Stored entries:
_ _ _ _ _

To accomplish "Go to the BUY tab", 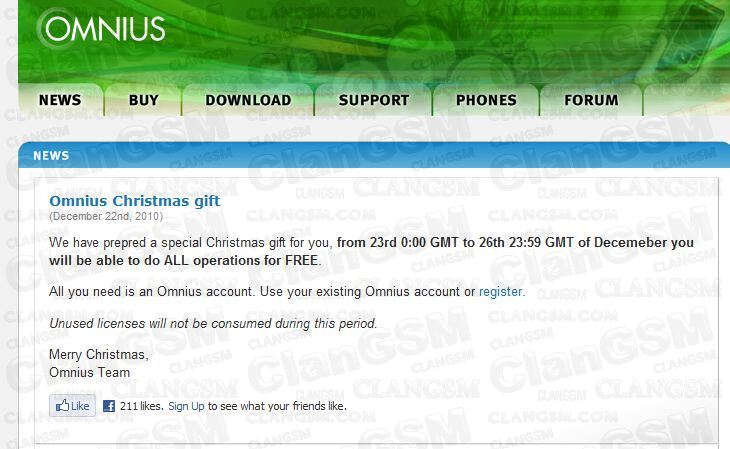I will pos(143,100).
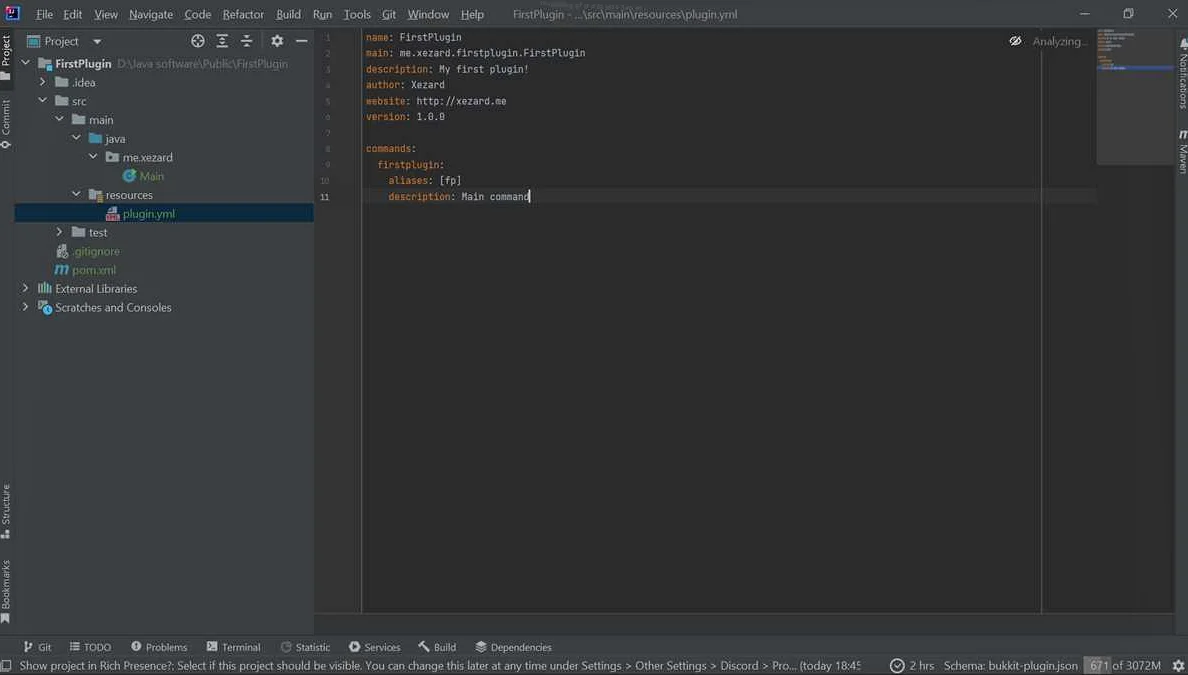Expand the test folder
The height and width of the screenshot is (675, 1188).
59,232
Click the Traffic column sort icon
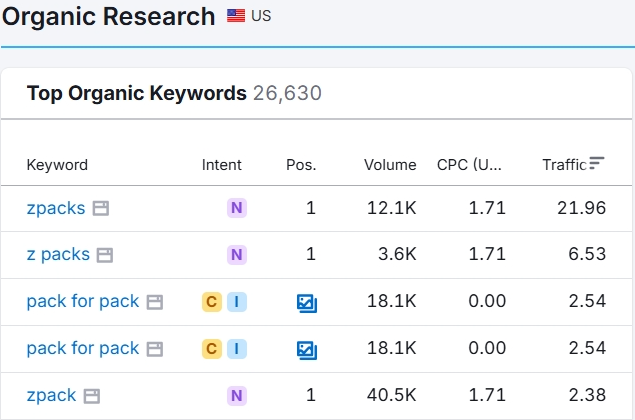This screenshot has width=635, height=420. coord(597,164)
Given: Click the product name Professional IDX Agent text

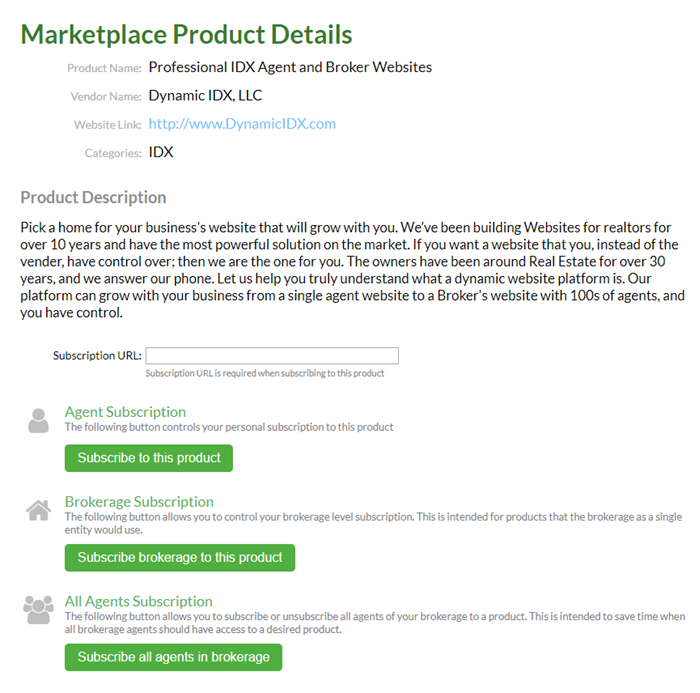Looking at the screenshot, I should click(290, 67).
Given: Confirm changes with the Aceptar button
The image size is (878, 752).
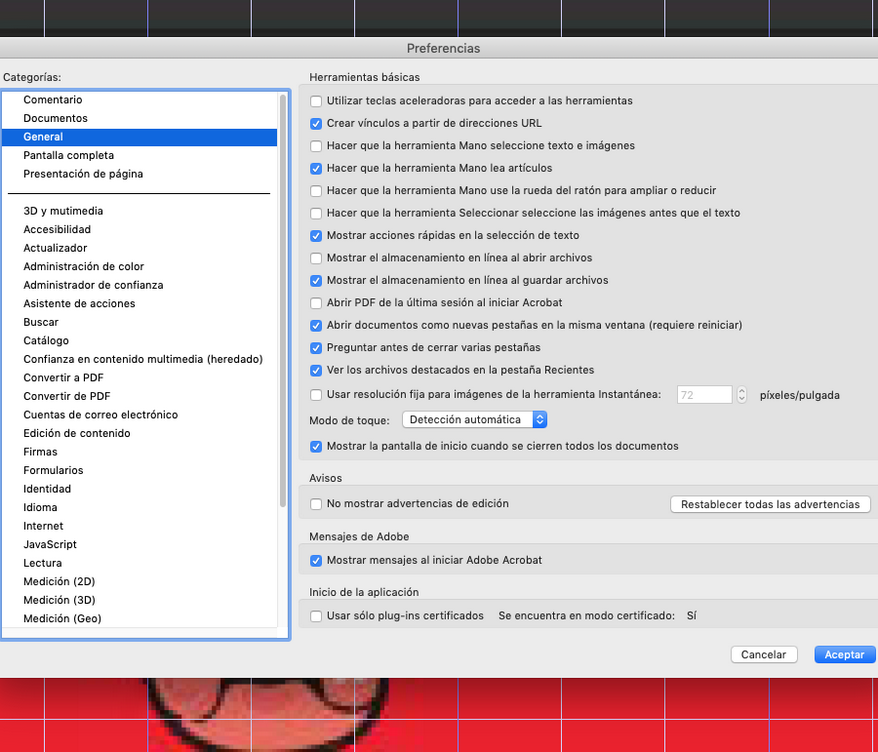Looking at the screenshot, I should (844, 654).
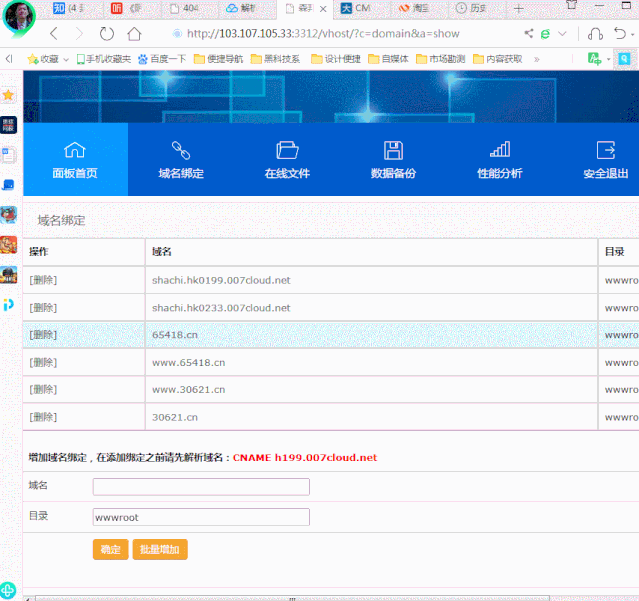Click the browser back arrow
Image resolution: width=639 pixels, height=601 pixels.
coord(54,33)
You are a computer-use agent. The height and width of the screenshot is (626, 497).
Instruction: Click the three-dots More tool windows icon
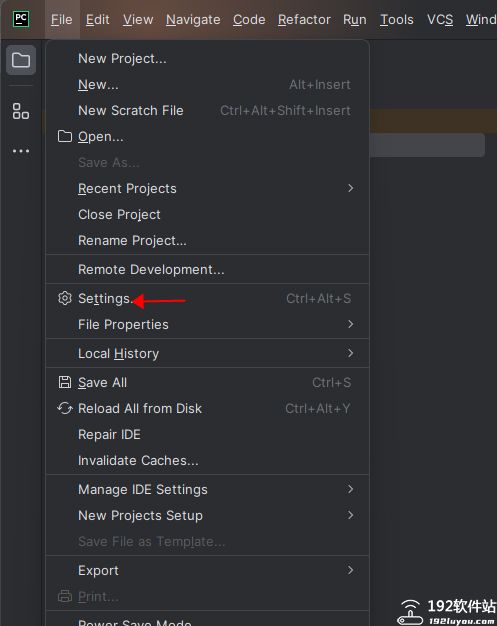pyautogui.click(x=21, y=151)
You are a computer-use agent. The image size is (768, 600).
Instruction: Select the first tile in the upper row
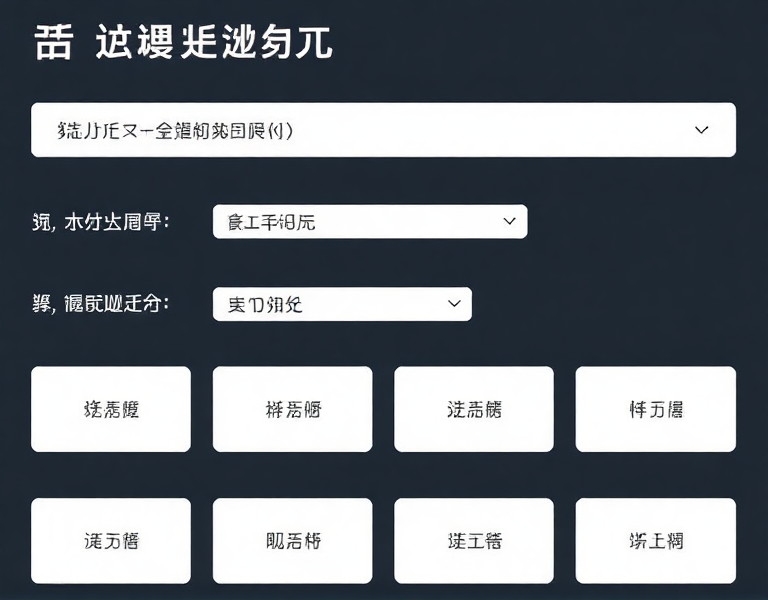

_ _ _ _ _

▶ What is needed
From the line that contains "The image size is (878, 752)." to the last line of the data above, inclusive, transcribe every line exactly and only those lines, omitting pictures.

▶ Solution to the problem
The image size is (878, 752).
Looking at the screenshot, I should (844, 654).
Click the browser back arrow
Image resolution: width=639 pixels, height=601 pixels.
coord(54,33)
You are a computer-use agent. The height and width of the screenshot is (626, 497).
Instruction: Click the three-dots More tool windows icon
pyautogui.click(x=21, y=151)
You are a computer-use agent. The image size is (768, 600).
Instruction: Select the first tile in the upper row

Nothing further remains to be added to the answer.